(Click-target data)
——————

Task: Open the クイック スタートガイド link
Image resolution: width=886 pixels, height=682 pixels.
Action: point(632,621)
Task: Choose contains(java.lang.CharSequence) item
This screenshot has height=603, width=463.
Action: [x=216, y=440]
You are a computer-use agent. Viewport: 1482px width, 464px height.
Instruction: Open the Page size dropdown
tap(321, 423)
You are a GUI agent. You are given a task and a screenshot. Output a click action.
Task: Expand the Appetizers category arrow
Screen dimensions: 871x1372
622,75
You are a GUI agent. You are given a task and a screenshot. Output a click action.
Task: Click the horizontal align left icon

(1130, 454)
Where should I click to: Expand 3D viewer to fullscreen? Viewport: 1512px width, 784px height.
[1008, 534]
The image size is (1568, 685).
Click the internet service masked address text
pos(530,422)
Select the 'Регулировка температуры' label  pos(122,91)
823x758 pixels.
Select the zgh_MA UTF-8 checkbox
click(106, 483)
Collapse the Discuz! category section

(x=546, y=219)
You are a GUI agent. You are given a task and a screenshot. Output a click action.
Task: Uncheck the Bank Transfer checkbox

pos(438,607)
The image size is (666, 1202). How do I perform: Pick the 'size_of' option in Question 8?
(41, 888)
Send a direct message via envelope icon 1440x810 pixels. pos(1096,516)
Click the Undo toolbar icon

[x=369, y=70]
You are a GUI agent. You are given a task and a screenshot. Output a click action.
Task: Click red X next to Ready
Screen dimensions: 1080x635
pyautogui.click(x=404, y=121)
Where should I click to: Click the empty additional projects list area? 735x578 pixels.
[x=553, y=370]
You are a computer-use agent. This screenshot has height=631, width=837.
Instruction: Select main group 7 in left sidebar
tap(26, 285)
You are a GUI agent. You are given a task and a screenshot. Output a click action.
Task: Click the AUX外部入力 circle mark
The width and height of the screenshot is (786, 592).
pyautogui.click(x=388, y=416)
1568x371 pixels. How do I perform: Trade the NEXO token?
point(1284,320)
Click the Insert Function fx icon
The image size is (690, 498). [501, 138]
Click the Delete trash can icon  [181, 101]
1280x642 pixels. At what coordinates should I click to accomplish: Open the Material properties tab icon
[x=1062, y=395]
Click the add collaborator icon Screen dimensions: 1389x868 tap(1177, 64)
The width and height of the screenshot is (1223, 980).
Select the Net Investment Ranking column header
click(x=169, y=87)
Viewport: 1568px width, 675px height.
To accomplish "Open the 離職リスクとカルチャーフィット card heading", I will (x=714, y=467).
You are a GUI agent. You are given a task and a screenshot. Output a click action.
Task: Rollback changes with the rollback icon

——————

Rewrite every line of the data above as a Markdown table with the columns Row and Data line, numbering the rows in order and skipping blank lines.

| Row | Data line |
|---|---|
| 1 | Task: Open the クイック スタートガイド link |
| 2 | Image resolution: width=886 pixels, height=682 pixels. |
| 3 | Action: point(632,621) |
| 4 | Task: Choose contains(java.lang.CharSequence) item |
| 5 | This screenshot has height=603, width=463. |
| 6 | Action: [x=216, y=440] |
| 7 | You are a computer-use agent. Viewport: 1482px width, 464px height. |
| 8 | Instruction: Open the Page size dropdown |
| 9 | tap(321, 423) |
| 10 | You are a GUI agent. You are given a task and a screenshot. Output a click action. |
| 11 | Task: Expand the Appetizers category arrow |
| 12 | Screen dimensions: 871x1372 |
| 13 | 622,75 |
| 14 | You are a GUI agent. You are given a task and a screenshot. Output a click action. |
| 15 | Task: Click the horizontal align left icon |
| 16 | (1130, 454) |
| 17 | Where should I click to: Expand 3D viewer to fullscreen? Viewport: 1512px width, 784px height. |
| 18 | [1008, 534] |
| 19 | The image size is (1568, 685). |
| 20 | Click the internet service masked address text |
| 21 | pos(530,422) |
| 22 | Select the 'Регулировка температуры' label  pos(122,91) |
| 23 | 823x758 pixels. |
| 24 | Select the zgh_MA UTF-8 checkbox |
| 25 | click(106, 483) |
| 26 | Collapse the Discuz! category section |
| 27 | (x=546, y=219) |
| 28 | You are a GUI agent. You are given a task and a screenshot. Output a click action. |
| 29 | Task: Uncheck the Bank Transfer checkbox |
| 30 | pos(438,607) |
| 31 | The image size is (666, 1202). How do I perform: Pick the 'size_of' option in Question 8? |
| 32 | (41, 888) |
| 33 | Send a direct message via envelope icon 1440x810 pixels. pos(1096,516) |
| 34 | Click the Undo toolbar icon |
| 35 | [x=369, y=70] |
| 36 | You are a GUI agent. You are given a task and a screenshot. Output a click action. |
| 37 | Task: Click red X next to Ready |
| 38 | Screen dimensions: 1080x635 |
| 39 | pyautogui.click(x=404, y=121) |
| 40 | Where should I click to: Click the empty additional projects list area? 735x578 pixels. |
| 41 | [x=553, y=370] |
| 42 | You are a computer-use agent. This screenshot has height=631, width=837. |
| 43 | Instruction: Select main group 7 in left sidebar |
| 44 | tap(26, 285) |
| 45 | You are a GUI agent. You are given a task and a screenshot. Output a click action. |
| 46 | Task: Click the AUX外部入力 circle mark |
| 47 | The width and height of the screenshot is (786, 592). |
| 48 | pyautogui.click(x=388, y=416) |
| 49 | 1568x371 pixels. How do I perform: Trade the NEXO token? |
| 50 | point(1284,320) |
| 51 | Click the Insert Function fx icon |
| 52 | The image size is (690, 498). [501, 138] |
| 53 | Click the Delete trash can icon  [181, 101] |
| 54 | 1280x642 pixels. At what coordinates should I click to accomplish: Open the Material properties tab icon |
| 55 | [x=1062, y=395] |
| 56 | Click the add collaborator icon Screen dimensions: 1389x868 tap(1177, 64) |
| 57 | The width and height of the screenshot is (1223, 980). |
| 58 | Select the Net Investment Ranking column header |
| 59 | click(x=169, y=87) |
| 60 | Viewport: 1568px width, 675px height. |
| 61 | To accomplish "Open the 離職リスクとカルチャーフィット card heading", I will (x=714, y=467). |
| 62 | You are a GUI agent. You are given a task and a screenshot. Output a click action. |
| 63 | Task: Rollback changes with the rollback icon |